The “Reverse Elements” tool is intended to be used to reverse a single element or series of elements in an optical system. While it was not created for the purpose of reversing an entire optical system, by taking a few simple extra steps, it certainly can be adapted for this purpose.

To demonstrate how to reverse an entire optical system in ZEMAX, please download the attached sequential ZEMAX file on the last page of this article:

FILE:  “Reverse_Start.ZMX”

This is a typical Cooke triplet photographic objective system at infinite conjugates.
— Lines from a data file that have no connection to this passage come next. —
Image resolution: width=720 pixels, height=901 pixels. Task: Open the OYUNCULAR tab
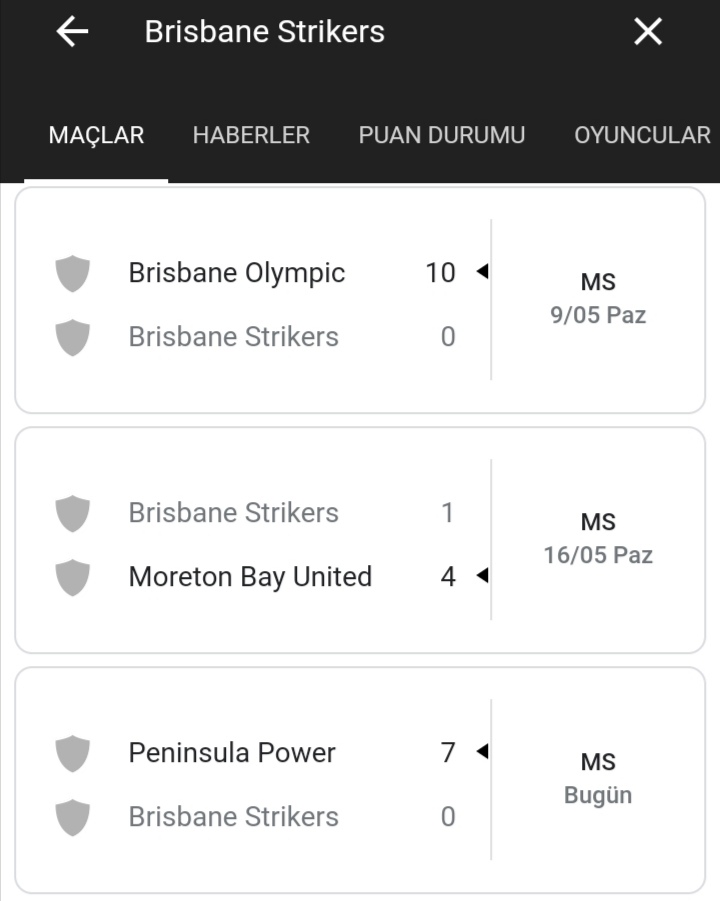(x=642, y=136)
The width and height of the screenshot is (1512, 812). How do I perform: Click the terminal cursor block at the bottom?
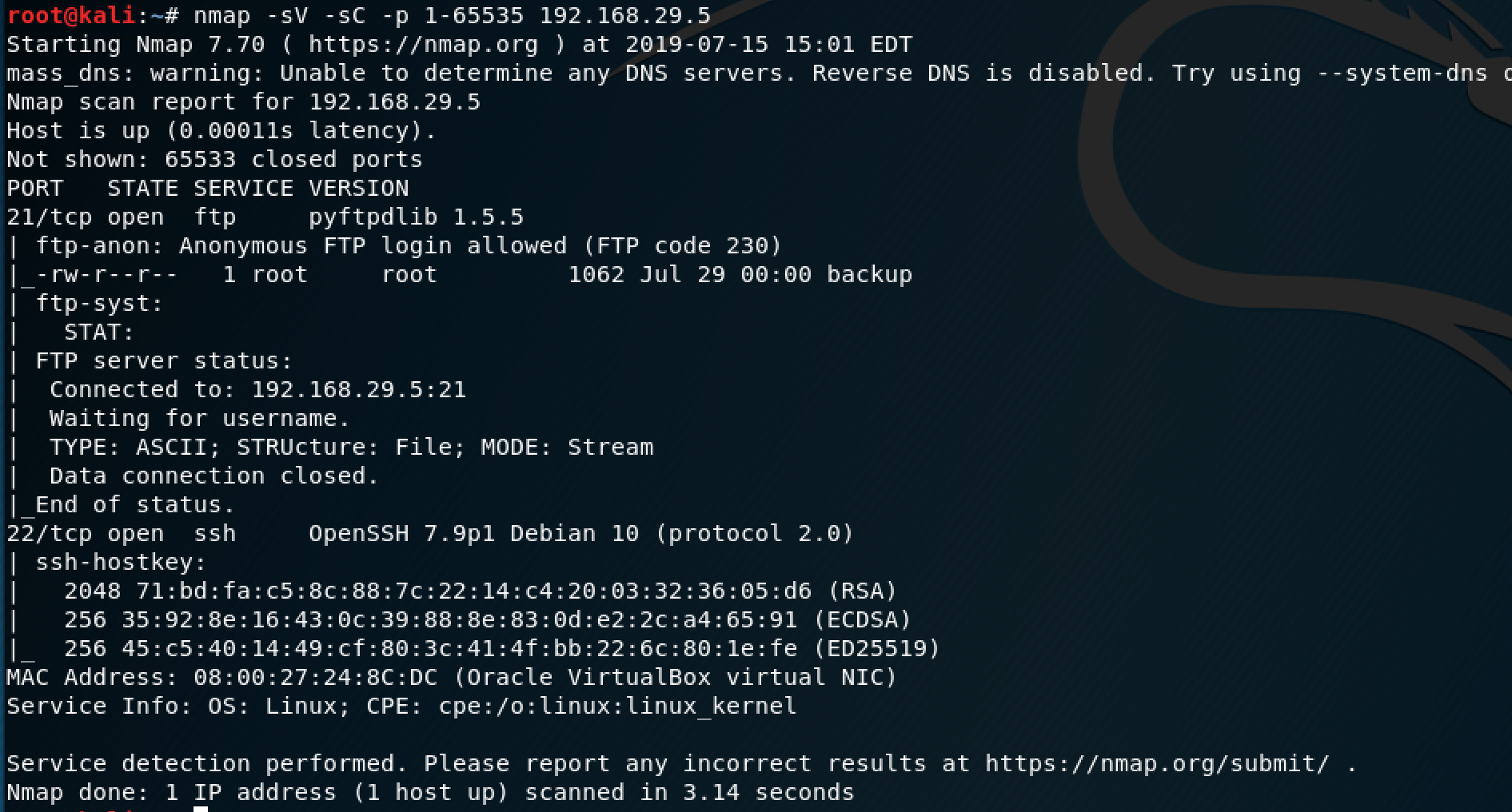coord(201,809)
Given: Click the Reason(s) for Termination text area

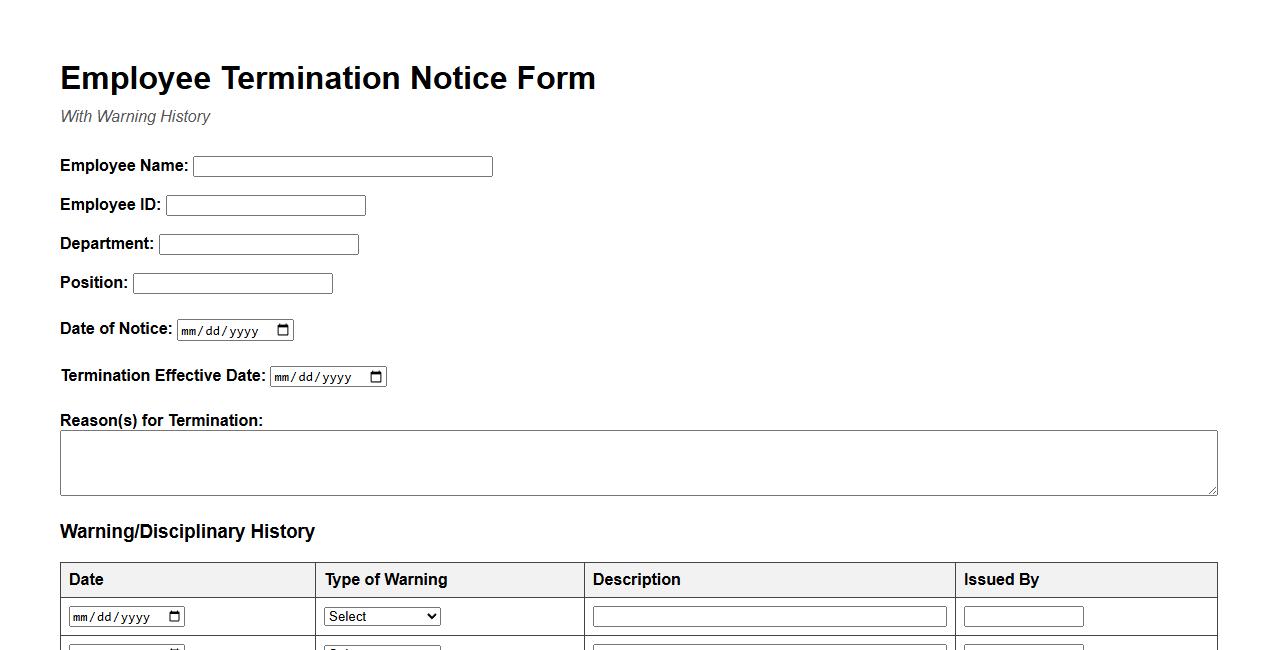Looking at the screenshot, I should point(639,462).
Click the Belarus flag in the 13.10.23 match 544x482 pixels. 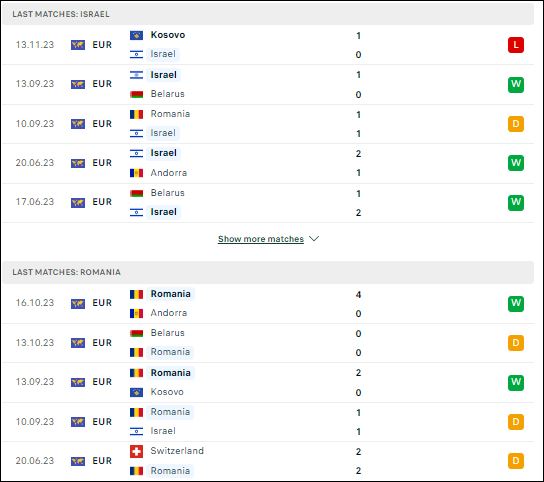pos(136,333)
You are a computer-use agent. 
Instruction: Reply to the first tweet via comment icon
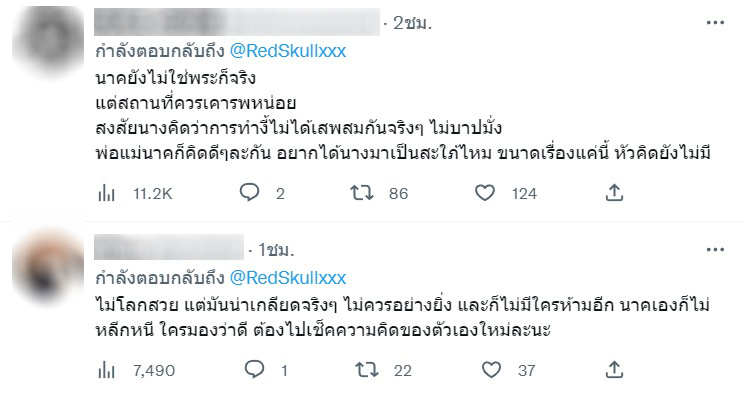pos(249,193)
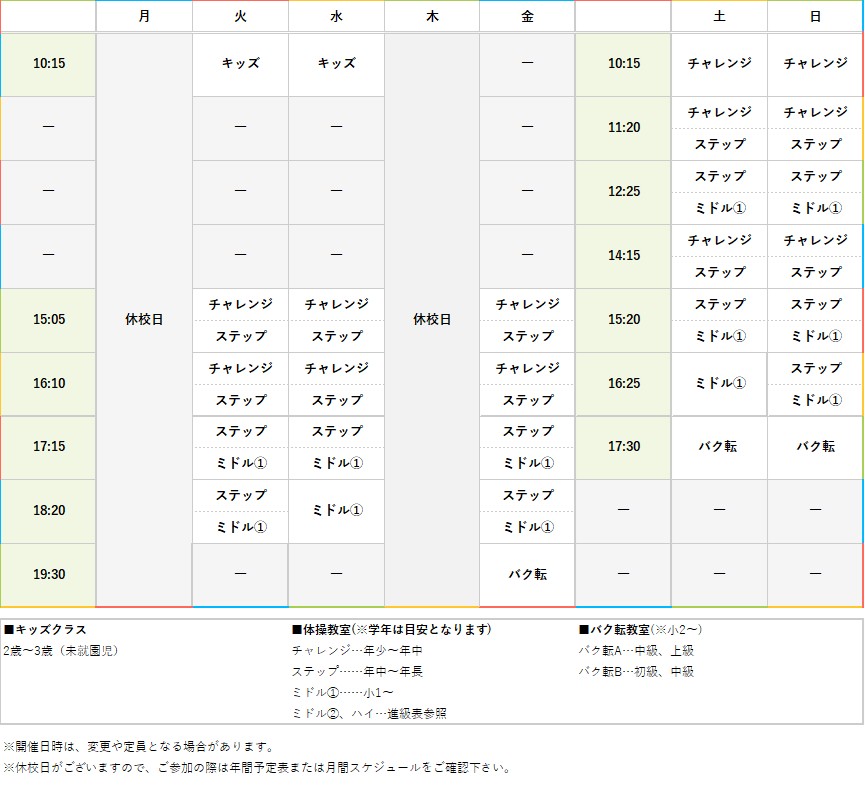Select the ステップ cell at Tuesday 17:15
Image resolution: width=865 pixels, height=793 pixels.
coord(240,431)
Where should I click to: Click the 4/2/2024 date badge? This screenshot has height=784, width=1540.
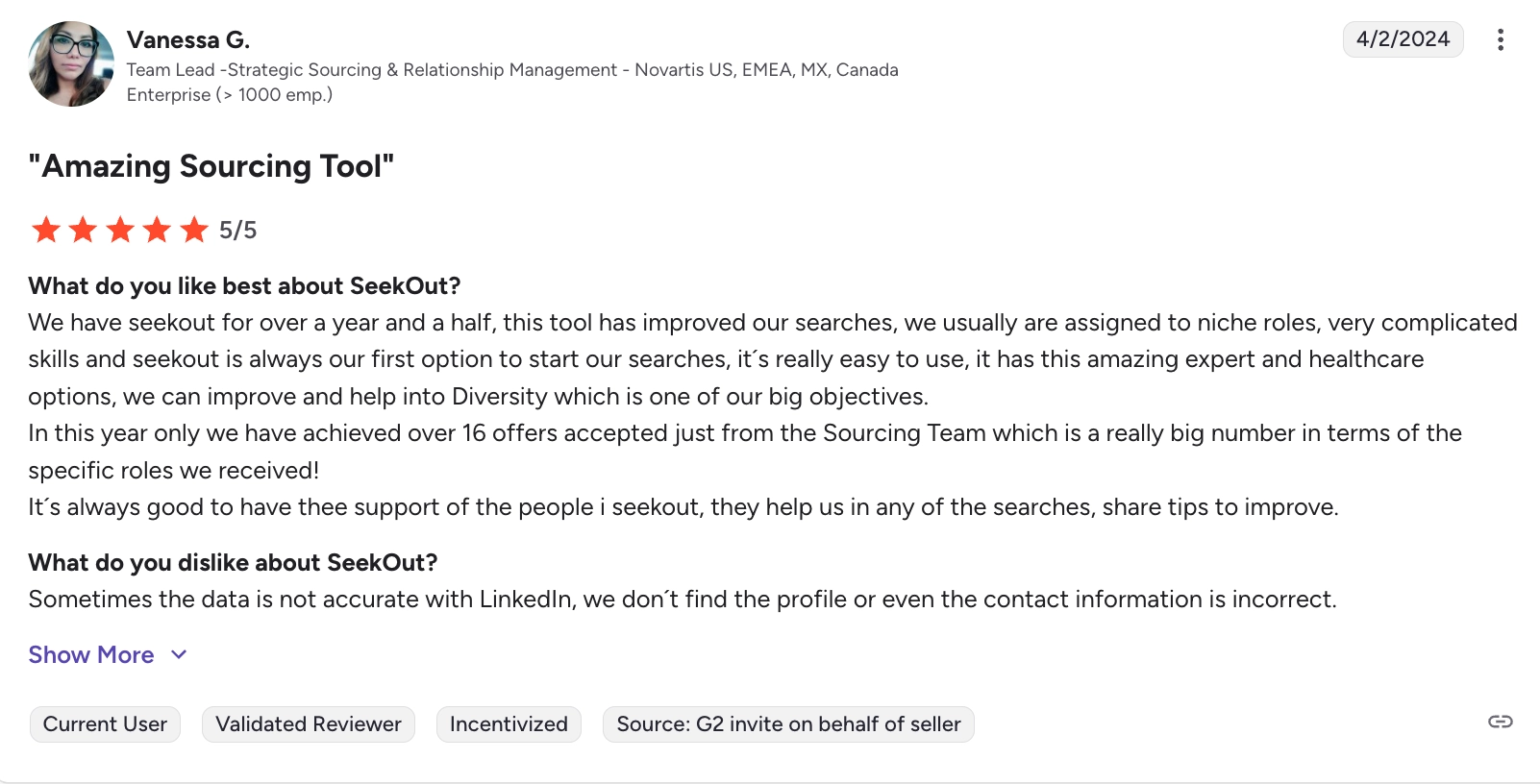click(x=1403, y=39)
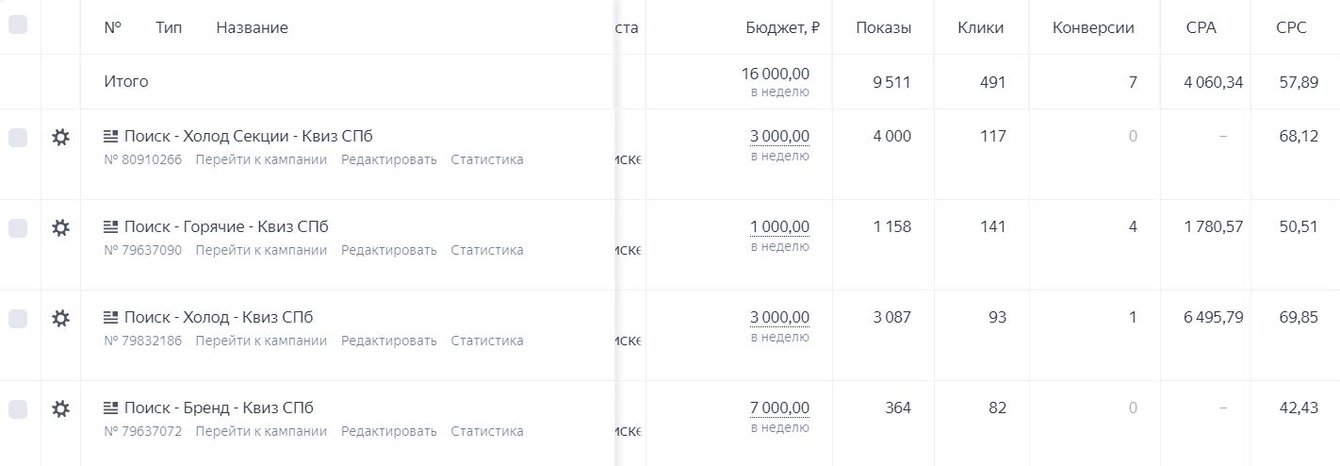Click Редактировать for Холод Секции campaign
Screen dimensions: 1340x466
coord(389,159)
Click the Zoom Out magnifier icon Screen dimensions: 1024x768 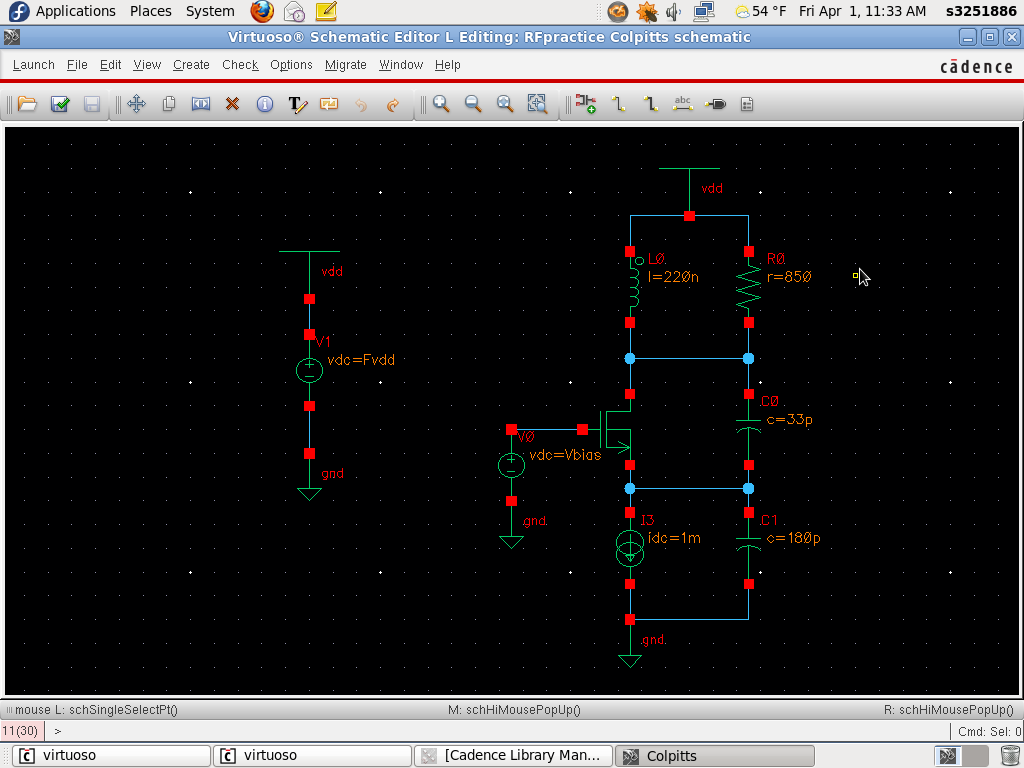473,104
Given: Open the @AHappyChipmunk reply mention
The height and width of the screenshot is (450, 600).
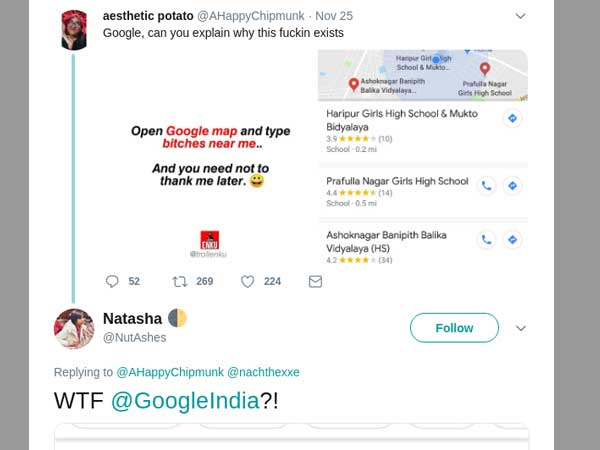Looking at the screenshot, I should 169,372.
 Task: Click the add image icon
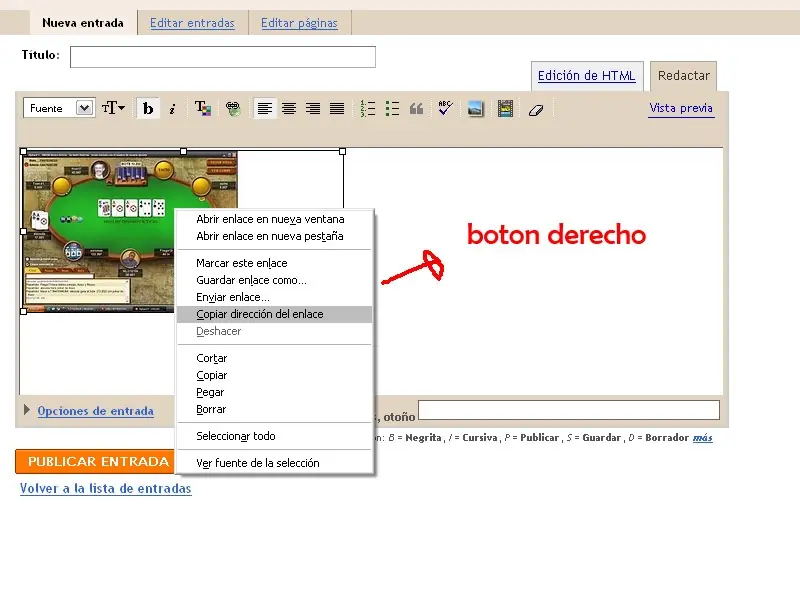[475, 109]
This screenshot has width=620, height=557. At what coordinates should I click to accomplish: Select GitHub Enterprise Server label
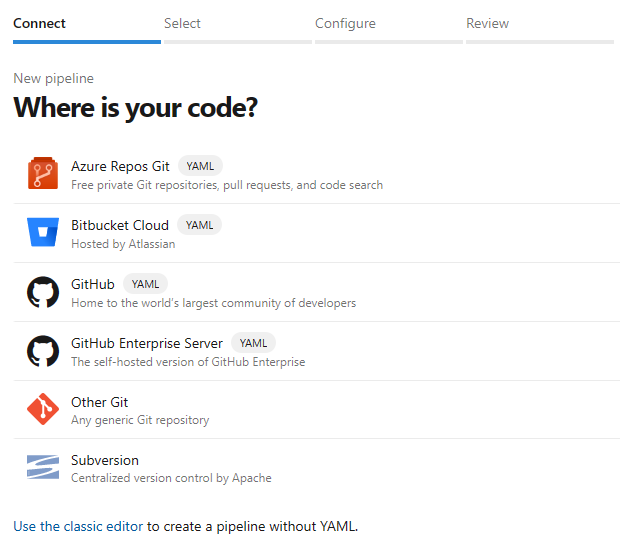tap(147, 343)
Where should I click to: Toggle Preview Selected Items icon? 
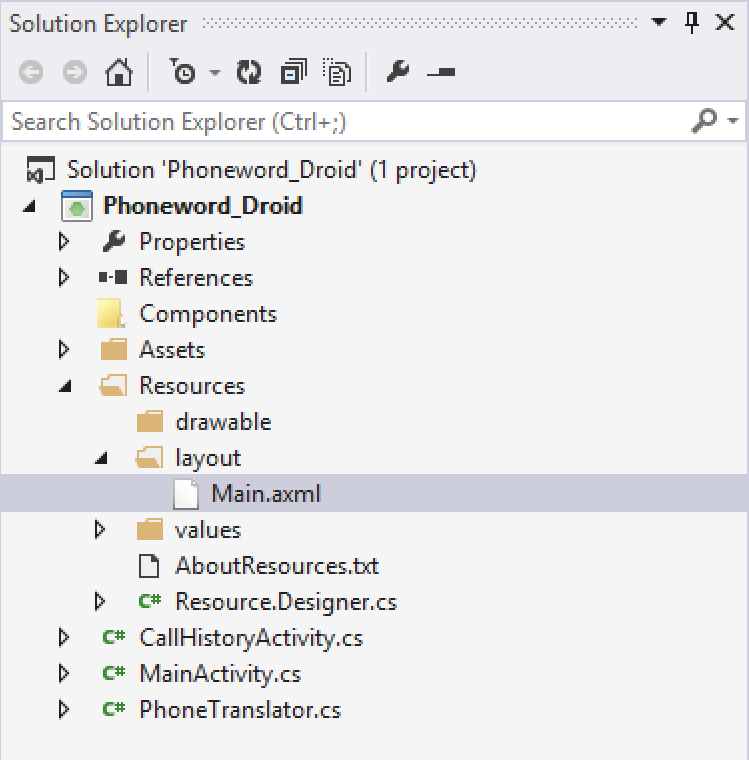click(441, 73)
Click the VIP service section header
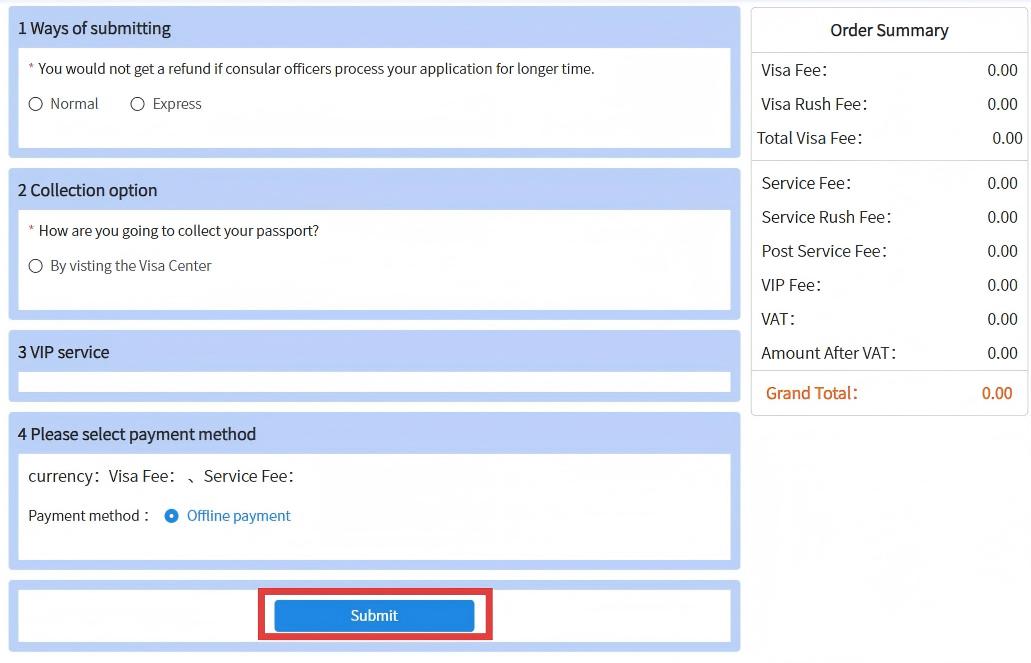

The first step you should take in reversing a system is to consider what system aperture definition to use in the reversed system. If possible, change the system aperture definition to “Float By Stop Size”. This definition is preferred as the same system aperture definition can then be used for the original and reversed systems. If this is not possible, you will need to consider how to translate your system aperture definition from image space to object space (i.e. swapping the entrance pupil diameter with the exit pupil diameter). In the case of this example, “Float By Stop Size” will work fine. This can be changed via the menu option, “System > General > Aperture”:

Next, it is a good idea to turn on Paraxial Ray Aiming. Even if the original system does not have pupil aberration, this may not be the case for the reversed system. Ray aiming can be turned on via the menu option, “System > General > Ray Aiming”. Go ahead and do this for this example:

More information about using Ray Aiming in ZEMAX can be found in the Knowledge Base article, How to use Ray Aiming.

So that the sizes of our optics do not change when we reverse the system, we will fix the Semi-Diameters of each surface. This is easily done by using the menu option, “Tools > Apertures > Convert Semi-Diameters to Circular Apertures”.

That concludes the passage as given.